Authors: Halldór Laxness
With these words he put on his wet sock again and the muddy shoe: I had better say hello to Mundi now, he said.
Embi: Thank God you turned up to bury the man tomorrow morning, pastor Jón.
Pastor Jón Prímus: Definitely not one damned person do I bury! Have you got a match?
The lid was not quite closed, the coffin was open at the head as was said earlier. We lifted the veil and illuminated the face with the match. The face had an expression of profound remoteness. Whoever gazed upon it must look forward to this one day, the first day after dying.
I have accounted for the circumstance whereby I stood at the side of pastor Jón Prímus in this remarkable church and we contemplated the expression of farthest human remoteness. The match went out.
Pastor Jón Prímus: Strange that such a tube should have been concerning himself with how to run the Creation.

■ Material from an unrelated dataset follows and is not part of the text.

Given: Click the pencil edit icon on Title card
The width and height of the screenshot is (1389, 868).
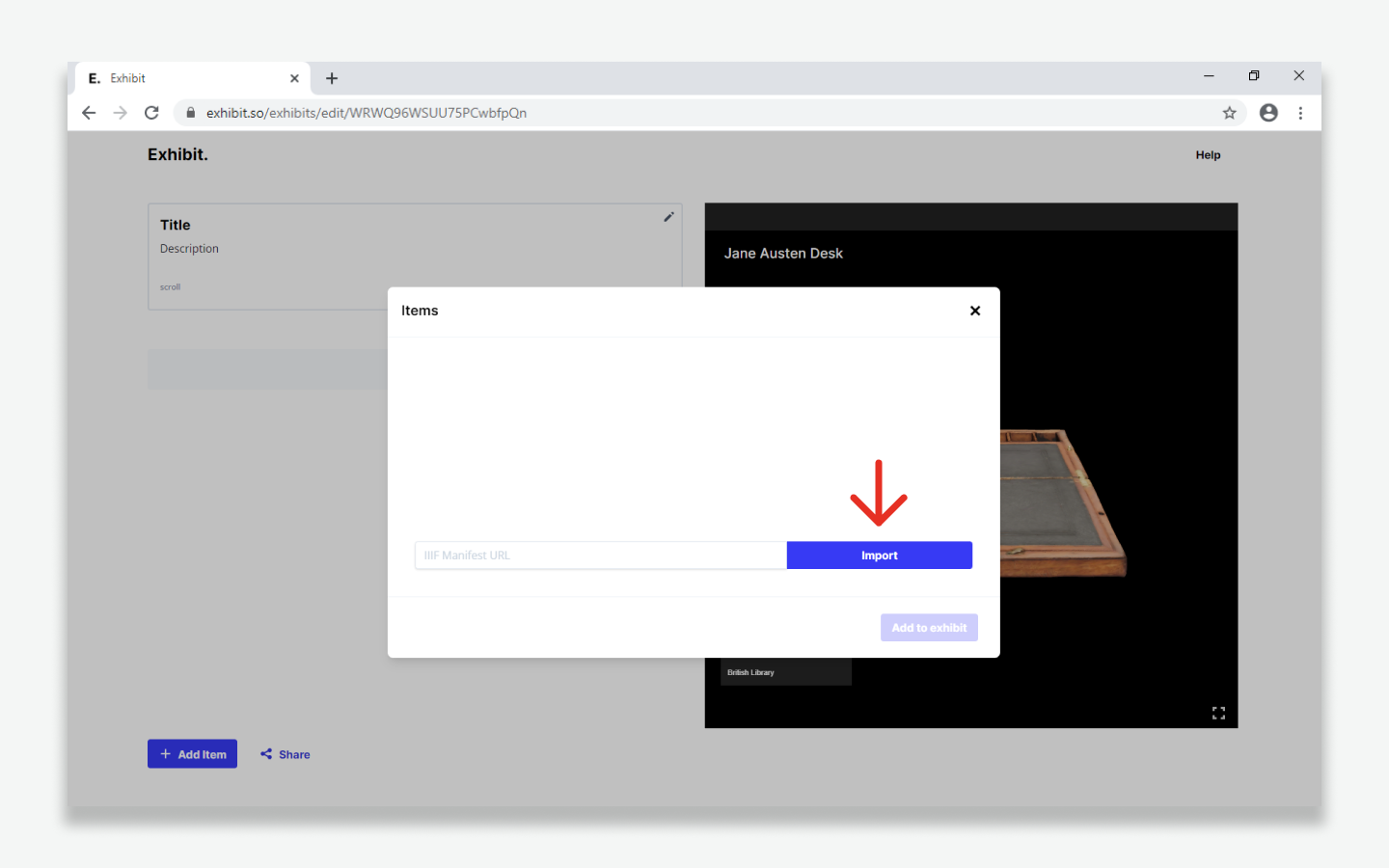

The undersigned was thinking of asking the parish pastor whether he had said tube or type, but could not be bothered to follow it up, and anyway it did not matter. Actually, he undoubtedly said tube. I laid the veil over the face again.
33
The Mourners and
Their Solace
It was intimated to all those concerned that the funeral of Dr. Godman Sýngmann would take place on May 19 at eleven o’clock. At the appointed time, another six black limousines joined the deceased’s Imperial, which was already there. Out of these luxurious official cars stepped a number of men dressed in black. The party of mourners wasn’t very large, certainly, but it was solemn and impressive. Here is a list of those present (attendants, chauffeurs, and office staff not included):
Mr. Christie, British Consul-General for Iceland;
Mr. Smith, Dr. Sýngmann’s butler;
Mr. David, an official of the United States Embassy;
An English emissary of the firm of Messrs. Mowitz & Cattleweight Ltd., Securities Corporation, Solicitors & Brokers, London W. C., etc;
The sheriff of Snæfells County;
A representative of the Ministry of Justice;
An emissary of the bishop (the undersigned);
Jódínus Álfberg, poet, the deceased’s local representative, author of the Palisander Lay;
Choir (consisting of Tumi Jónsen the parish clerk and two other worthies, all very advanced in years);
Mrs. Fína Jónsen, widow, from Hafnarfjörður, mentioned above in the report, who supplied the veil, etc.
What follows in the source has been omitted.